Start of TASK INPUT

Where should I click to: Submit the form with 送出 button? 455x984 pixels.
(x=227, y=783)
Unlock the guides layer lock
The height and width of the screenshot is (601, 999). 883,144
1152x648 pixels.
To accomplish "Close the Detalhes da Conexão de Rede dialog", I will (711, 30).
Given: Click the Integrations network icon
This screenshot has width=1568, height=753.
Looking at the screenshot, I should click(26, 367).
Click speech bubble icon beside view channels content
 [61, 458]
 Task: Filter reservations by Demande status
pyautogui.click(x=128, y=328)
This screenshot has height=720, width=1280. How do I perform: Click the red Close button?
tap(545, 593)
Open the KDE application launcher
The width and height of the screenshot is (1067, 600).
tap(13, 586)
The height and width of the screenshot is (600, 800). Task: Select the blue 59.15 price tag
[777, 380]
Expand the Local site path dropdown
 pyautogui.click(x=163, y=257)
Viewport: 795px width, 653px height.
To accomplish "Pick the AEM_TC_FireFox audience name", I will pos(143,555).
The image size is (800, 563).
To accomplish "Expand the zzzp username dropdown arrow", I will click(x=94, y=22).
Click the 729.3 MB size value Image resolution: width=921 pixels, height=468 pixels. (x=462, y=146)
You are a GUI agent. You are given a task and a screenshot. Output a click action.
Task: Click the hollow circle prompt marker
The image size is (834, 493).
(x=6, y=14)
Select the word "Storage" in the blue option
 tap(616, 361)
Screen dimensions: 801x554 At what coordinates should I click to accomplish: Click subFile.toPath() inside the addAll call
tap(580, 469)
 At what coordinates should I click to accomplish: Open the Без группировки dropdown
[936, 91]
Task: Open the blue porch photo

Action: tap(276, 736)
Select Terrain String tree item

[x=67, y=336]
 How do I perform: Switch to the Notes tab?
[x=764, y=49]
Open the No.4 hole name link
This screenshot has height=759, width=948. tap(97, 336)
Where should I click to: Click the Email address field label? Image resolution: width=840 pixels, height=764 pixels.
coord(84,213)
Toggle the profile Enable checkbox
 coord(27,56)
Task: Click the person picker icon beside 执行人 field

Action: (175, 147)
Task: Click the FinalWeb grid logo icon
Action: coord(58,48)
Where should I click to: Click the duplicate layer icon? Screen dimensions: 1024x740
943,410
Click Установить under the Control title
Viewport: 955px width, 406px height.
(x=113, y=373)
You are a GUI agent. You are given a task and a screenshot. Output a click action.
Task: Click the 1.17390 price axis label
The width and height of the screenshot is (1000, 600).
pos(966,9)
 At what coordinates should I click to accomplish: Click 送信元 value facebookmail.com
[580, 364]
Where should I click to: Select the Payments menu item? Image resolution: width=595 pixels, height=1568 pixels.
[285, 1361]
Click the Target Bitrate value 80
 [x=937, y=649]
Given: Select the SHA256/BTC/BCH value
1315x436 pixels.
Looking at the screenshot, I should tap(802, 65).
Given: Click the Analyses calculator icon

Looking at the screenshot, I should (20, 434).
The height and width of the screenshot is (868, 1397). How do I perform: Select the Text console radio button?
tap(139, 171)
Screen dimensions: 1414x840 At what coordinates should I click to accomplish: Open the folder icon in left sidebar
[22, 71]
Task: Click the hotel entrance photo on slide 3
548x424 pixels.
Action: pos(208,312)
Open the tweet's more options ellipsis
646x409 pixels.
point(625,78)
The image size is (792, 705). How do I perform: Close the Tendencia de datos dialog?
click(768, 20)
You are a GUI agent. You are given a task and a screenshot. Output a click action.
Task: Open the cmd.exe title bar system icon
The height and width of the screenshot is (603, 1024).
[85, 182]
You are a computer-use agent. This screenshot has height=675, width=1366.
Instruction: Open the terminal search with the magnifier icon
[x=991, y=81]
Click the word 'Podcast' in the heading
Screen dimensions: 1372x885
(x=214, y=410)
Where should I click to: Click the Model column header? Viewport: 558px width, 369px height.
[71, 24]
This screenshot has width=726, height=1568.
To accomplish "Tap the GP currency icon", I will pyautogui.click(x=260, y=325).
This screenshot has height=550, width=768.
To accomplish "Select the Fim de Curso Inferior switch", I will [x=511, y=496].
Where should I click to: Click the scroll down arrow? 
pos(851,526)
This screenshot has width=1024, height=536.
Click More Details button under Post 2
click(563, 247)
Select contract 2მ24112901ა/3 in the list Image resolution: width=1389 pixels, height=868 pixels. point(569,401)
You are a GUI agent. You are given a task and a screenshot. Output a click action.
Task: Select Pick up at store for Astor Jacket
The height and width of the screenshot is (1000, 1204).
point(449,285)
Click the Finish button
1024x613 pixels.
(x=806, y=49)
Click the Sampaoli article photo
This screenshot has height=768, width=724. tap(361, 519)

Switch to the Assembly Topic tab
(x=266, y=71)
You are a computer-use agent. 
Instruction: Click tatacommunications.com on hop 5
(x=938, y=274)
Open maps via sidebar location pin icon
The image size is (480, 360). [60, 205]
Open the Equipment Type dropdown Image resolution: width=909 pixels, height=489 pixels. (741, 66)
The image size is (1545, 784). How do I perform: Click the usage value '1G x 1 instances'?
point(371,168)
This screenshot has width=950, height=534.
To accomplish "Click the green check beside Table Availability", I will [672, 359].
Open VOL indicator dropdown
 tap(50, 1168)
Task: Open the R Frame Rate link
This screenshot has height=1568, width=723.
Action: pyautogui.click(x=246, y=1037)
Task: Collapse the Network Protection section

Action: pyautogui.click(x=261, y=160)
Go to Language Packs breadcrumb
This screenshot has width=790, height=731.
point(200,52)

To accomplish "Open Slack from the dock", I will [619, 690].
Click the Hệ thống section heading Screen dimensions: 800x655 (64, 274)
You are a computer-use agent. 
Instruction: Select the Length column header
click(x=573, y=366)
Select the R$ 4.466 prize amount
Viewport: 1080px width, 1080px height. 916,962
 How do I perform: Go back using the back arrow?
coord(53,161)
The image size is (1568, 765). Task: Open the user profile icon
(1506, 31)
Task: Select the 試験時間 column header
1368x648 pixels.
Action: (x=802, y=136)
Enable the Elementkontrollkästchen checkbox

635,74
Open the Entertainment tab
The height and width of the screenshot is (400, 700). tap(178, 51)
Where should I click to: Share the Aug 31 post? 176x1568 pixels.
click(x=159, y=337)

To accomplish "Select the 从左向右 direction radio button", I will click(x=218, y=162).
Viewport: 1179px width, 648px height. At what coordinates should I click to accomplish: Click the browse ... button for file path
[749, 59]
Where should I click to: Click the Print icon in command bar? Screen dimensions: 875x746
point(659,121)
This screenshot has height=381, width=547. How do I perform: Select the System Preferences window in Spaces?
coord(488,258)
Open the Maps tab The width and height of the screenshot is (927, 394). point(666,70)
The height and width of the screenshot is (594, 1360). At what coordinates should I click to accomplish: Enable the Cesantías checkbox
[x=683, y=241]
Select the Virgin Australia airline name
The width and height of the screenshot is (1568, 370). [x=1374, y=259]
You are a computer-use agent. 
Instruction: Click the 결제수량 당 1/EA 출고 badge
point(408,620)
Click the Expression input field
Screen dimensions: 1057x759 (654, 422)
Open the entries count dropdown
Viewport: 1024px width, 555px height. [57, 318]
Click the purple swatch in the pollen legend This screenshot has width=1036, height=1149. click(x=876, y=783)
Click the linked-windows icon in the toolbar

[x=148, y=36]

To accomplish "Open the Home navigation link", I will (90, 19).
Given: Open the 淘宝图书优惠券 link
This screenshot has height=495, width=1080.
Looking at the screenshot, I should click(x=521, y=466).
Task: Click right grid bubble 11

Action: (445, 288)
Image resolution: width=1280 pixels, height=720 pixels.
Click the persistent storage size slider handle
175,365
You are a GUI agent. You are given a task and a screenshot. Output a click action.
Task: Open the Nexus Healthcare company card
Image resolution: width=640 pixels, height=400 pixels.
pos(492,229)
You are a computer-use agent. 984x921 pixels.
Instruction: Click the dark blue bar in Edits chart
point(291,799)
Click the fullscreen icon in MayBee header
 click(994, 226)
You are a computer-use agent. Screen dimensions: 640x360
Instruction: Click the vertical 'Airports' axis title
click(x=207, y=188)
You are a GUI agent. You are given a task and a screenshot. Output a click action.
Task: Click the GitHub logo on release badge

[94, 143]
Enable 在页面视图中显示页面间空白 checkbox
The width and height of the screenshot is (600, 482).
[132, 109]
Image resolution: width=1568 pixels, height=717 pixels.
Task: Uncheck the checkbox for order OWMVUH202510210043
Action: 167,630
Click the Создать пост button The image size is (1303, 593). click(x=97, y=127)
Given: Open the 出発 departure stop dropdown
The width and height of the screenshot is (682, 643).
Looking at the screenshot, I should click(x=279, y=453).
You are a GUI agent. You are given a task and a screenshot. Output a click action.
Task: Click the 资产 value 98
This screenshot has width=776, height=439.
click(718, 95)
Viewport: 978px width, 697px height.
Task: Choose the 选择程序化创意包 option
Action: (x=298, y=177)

End of TASK INPUT

§ **WORK REQUIRED**
Out of the entries above, write out only the lines between the line holding "Click the persistent" and the line holding "Task: Click the 资产 value 98", inclusive, each exactly as given.

§ **SOLUTION**
Click the persistent storage size slider handle
175,365
You are a GUI agent. You are given a task and a screenshot. Output a click action.
Task: Open the Nexus Healthcare company card
Image resolution: width=640 pixels, height=400 pixels.
pos(492,229)
You are a computer-use agent. 984x921 pixels.
Instruction: Click the dark blue bar in Edits chart
point(291,799)
Click the fullscreen icon in MayBee header
 click(994, 226)
You are a computer-use agent. Screen dimensions: 640x360
Instruction: Click the vertical 'Airports' axis title
click(x=207, y=188)
You are a GUI agent. You are given a task and a screenshot. Output a click action.
Task: Click the GitHub logo on release badge

[94, 143]
Enable 在页面视图中显示页面间空白 checkbox
The width and height of the screenshot is (600, 482).
[132, 109]
Image resolution: width=1568 pixels, height=717 pixels.
Task: Uncheck the checkbox for order OWMVUH202510210043
Action: 167,630
Click the Создать пост button The image size is (1303, 593). click(x=97, y=127)
Given: Open the 出発 departure stop dropdown
The width and height of the screenshot is (682, 643).
Looking at the screenshot, I should click(x=279, y=453).
You are a GUI agent. You are given a task and a screenshot. Output a click action.
Task: Click the 资产 value 98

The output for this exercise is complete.